---------- DATASET RECORDS ----------

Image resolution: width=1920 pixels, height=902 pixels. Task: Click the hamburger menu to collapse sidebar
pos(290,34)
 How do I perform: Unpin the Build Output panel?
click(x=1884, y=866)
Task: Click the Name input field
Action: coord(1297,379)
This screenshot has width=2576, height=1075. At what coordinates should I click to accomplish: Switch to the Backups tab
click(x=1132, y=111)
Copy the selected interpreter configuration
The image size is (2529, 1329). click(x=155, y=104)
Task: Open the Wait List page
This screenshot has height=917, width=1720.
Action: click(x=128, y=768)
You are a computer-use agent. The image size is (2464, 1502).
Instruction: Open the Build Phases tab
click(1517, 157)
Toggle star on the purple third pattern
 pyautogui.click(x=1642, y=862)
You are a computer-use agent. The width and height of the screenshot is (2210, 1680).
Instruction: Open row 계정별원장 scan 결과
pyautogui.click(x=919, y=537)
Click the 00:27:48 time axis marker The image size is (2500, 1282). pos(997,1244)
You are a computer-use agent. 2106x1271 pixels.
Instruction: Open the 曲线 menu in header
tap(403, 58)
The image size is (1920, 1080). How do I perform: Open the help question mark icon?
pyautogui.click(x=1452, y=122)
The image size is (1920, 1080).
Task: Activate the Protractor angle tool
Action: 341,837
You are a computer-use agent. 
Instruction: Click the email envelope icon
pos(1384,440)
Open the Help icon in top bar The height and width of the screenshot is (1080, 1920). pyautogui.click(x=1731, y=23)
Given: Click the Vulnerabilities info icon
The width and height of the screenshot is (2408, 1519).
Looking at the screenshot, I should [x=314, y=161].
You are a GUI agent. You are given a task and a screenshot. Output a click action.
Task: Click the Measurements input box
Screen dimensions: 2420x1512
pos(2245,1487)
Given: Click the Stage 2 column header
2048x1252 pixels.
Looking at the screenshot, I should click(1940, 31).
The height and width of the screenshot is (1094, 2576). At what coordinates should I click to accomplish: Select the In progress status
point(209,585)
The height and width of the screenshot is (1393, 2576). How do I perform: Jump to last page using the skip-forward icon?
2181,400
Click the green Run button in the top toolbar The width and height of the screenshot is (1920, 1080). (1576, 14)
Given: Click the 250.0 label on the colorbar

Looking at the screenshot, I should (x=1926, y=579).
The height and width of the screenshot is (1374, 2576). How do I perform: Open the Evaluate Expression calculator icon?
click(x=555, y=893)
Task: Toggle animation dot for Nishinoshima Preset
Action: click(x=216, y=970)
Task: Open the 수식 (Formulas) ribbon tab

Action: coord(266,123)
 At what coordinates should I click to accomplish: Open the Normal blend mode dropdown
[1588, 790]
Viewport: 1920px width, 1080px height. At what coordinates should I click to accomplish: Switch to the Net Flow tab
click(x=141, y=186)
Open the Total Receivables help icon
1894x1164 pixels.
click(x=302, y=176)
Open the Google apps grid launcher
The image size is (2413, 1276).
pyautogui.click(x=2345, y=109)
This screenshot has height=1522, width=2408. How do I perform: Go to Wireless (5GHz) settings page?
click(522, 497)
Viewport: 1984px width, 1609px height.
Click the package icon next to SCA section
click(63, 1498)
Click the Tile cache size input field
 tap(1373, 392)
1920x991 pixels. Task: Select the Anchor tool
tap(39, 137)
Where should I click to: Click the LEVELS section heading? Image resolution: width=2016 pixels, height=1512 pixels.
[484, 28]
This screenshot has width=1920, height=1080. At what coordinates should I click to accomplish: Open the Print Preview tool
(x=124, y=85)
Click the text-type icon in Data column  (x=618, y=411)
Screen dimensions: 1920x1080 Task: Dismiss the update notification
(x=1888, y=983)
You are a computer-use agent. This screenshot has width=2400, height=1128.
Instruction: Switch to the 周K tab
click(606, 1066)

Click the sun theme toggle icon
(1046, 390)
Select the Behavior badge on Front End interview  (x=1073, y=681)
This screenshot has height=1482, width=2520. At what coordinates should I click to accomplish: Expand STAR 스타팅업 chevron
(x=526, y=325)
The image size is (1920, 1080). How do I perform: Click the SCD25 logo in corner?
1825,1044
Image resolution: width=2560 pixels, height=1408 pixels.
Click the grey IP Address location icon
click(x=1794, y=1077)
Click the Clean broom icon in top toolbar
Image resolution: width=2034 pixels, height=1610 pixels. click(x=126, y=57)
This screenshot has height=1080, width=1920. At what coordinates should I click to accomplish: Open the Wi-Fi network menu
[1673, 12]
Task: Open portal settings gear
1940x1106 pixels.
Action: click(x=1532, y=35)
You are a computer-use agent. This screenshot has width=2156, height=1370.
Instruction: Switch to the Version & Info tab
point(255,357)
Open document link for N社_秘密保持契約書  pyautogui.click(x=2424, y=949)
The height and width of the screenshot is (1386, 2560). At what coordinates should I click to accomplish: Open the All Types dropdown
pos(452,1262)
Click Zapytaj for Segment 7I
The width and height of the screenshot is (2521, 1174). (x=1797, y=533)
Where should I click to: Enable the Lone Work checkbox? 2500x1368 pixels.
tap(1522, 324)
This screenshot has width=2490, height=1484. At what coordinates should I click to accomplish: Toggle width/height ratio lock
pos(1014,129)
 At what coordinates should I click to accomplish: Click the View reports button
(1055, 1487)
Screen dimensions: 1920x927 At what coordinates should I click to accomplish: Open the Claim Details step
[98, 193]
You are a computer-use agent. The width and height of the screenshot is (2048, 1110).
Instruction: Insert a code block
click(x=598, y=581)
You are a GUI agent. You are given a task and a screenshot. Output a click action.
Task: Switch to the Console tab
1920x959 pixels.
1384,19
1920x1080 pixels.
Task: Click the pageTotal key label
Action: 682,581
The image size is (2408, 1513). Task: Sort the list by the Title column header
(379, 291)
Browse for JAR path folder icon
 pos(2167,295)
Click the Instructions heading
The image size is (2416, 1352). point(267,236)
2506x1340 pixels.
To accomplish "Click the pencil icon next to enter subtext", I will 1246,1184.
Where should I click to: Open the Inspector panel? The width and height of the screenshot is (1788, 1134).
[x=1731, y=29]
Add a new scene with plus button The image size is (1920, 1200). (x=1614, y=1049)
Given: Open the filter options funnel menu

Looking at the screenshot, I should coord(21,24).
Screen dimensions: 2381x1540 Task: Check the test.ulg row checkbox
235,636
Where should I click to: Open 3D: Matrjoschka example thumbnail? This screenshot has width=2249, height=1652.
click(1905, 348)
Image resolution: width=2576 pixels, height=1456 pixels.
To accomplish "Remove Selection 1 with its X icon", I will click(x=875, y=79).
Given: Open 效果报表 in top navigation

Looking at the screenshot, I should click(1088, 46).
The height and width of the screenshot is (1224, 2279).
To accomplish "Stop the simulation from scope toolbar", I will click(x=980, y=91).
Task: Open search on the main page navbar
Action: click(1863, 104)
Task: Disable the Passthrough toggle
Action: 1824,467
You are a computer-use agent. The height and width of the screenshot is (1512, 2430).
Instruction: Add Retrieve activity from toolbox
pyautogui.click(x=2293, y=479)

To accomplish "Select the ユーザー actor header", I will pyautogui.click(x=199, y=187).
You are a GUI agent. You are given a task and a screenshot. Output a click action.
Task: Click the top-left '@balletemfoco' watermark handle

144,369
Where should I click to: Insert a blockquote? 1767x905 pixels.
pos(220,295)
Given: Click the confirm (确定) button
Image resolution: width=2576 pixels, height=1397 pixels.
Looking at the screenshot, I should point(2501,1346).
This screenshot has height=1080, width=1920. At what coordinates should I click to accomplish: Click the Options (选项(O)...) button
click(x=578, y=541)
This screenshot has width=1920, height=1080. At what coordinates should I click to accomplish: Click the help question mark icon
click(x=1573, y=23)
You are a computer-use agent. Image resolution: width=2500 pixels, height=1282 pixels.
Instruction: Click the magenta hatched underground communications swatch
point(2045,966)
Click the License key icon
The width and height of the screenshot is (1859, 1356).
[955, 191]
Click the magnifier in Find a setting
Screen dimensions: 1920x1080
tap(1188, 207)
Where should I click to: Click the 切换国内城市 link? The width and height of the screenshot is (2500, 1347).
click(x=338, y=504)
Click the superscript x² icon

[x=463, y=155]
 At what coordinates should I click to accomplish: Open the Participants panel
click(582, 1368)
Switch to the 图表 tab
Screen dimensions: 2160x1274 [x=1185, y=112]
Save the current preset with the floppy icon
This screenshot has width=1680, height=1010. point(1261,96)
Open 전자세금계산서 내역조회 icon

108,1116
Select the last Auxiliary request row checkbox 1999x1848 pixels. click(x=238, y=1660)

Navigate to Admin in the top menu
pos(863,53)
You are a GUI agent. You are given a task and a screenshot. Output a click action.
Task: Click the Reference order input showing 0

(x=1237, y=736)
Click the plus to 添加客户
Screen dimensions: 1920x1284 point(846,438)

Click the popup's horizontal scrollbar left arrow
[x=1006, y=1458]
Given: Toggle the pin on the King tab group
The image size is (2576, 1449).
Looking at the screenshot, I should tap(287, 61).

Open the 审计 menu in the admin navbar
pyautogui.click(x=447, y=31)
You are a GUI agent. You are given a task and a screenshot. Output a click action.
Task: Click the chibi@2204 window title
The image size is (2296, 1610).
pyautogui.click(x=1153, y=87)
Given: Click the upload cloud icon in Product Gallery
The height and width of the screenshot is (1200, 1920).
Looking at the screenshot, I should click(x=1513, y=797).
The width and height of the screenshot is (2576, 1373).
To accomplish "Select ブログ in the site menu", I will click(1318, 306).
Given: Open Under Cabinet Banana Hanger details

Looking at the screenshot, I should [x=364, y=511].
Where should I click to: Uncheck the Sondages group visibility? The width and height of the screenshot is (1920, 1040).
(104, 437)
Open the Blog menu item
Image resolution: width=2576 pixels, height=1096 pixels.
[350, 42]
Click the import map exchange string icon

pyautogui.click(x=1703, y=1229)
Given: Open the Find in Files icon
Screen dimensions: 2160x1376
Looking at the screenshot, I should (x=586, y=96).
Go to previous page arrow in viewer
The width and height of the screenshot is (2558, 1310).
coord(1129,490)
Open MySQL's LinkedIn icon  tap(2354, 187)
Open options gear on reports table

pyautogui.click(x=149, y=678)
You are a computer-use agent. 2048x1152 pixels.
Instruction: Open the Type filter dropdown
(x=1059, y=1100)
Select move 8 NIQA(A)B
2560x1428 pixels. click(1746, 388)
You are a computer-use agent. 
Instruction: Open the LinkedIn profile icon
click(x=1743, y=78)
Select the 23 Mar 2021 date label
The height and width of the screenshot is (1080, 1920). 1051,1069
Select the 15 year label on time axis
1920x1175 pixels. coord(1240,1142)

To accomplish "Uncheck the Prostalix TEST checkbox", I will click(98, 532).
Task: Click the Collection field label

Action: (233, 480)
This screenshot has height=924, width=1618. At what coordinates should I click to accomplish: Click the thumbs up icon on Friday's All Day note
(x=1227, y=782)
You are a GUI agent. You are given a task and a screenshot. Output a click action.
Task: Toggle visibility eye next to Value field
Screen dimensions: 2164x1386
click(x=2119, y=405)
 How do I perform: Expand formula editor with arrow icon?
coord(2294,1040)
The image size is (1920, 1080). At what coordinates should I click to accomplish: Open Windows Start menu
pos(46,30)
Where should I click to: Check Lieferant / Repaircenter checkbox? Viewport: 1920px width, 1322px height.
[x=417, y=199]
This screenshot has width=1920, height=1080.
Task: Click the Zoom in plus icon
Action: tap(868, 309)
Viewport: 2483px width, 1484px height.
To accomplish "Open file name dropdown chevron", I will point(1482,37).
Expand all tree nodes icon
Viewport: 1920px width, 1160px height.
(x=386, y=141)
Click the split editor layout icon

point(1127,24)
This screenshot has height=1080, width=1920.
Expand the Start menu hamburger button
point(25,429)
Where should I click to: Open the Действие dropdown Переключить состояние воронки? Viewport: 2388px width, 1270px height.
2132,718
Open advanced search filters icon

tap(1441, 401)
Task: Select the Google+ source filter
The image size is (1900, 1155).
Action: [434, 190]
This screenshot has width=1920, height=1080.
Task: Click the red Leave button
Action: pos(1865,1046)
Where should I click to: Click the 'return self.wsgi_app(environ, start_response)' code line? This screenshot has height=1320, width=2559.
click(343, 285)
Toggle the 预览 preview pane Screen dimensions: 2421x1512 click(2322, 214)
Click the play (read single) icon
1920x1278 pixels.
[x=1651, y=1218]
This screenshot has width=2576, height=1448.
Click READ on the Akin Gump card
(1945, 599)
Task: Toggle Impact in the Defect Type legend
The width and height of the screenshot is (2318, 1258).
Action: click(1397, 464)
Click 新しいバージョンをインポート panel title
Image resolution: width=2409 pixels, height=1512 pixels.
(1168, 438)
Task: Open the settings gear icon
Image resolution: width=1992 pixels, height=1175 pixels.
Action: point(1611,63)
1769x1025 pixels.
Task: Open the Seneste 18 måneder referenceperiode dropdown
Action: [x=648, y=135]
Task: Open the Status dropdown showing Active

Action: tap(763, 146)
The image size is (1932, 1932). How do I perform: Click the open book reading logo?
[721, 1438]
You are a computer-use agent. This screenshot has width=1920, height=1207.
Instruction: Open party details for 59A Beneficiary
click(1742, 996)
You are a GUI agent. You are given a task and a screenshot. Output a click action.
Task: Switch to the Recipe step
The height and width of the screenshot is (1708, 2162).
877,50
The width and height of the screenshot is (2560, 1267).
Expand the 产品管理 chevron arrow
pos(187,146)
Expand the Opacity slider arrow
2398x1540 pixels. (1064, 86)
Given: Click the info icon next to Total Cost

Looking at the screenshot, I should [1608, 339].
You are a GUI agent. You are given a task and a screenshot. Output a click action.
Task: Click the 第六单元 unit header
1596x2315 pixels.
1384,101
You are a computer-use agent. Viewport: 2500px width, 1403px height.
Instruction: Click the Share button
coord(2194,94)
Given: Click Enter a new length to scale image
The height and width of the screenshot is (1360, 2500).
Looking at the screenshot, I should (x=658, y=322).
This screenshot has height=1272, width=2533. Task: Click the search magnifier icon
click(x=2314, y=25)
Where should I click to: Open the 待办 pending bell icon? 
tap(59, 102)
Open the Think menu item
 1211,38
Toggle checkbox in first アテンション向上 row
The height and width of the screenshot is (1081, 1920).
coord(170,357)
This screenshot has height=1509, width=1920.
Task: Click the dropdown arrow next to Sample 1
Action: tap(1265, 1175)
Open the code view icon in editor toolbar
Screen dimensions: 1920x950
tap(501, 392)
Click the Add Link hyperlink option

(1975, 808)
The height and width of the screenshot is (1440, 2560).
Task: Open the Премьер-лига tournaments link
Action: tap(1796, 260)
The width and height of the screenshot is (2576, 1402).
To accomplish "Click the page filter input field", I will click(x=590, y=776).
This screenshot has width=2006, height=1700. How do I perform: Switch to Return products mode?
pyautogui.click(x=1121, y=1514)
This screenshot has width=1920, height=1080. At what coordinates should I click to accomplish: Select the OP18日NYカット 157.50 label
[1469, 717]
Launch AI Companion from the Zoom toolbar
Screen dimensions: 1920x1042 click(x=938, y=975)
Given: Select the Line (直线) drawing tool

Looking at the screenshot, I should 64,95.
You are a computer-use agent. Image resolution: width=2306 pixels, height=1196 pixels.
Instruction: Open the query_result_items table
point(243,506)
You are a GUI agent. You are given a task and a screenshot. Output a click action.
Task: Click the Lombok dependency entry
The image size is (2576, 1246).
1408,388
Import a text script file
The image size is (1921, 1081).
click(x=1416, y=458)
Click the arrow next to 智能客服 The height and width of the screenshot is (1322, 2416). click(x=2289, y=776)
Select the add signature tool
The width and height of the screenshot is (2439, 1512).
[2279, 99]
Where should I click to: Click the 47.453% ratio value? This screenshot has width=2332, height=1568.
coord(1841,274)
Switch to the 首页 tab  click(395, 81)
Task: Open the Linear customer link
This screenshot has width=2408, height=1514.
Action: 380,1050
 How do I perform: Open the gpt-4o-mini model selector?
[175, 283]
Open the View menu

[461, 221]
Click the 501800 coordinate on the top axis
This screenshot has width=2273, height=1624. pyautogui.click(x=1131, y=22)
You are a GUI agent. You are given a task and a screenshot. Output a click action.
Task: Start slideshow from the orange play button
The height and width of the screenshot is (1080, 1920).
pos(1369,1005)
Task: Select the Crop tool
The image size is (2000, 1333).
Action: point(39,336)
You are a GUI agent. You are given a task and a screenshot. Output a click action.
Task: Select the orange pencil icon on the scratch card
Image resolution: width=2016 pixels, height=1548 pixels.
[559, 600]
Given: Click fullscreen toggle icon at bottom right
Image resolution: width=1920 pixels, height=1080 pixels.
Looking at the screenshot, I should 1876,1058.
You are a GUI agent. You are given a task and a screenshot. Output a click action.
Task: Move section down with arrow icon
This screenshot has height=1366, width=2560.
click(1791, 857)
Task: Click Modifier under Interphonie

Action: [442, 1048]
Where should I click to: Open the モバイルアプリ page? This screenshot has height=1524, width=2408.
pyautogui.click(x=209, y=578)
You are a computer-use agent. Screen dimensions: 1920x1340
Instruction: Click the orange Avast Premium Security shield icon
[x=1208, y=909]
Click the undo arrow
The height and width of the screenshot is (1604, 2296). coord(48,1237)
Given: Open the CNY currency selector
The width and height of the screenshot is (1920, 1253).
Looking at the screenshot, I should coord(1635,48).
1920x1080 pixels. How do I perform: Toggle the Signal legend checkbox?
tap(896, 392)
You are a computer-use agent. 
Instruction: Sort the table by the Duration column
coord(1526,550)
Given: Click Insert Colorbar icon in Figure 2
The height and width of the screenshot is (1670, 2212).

----------

__WHAT IS EXPECTED__.
Filter the data for the string "pencil". Copy each matching line.

__ANSWER BOX__.
To accomplish "Click the pencil icon next to enter subtext", I will 1246,1184.
Task: Select the orange pencil icon on the scratch card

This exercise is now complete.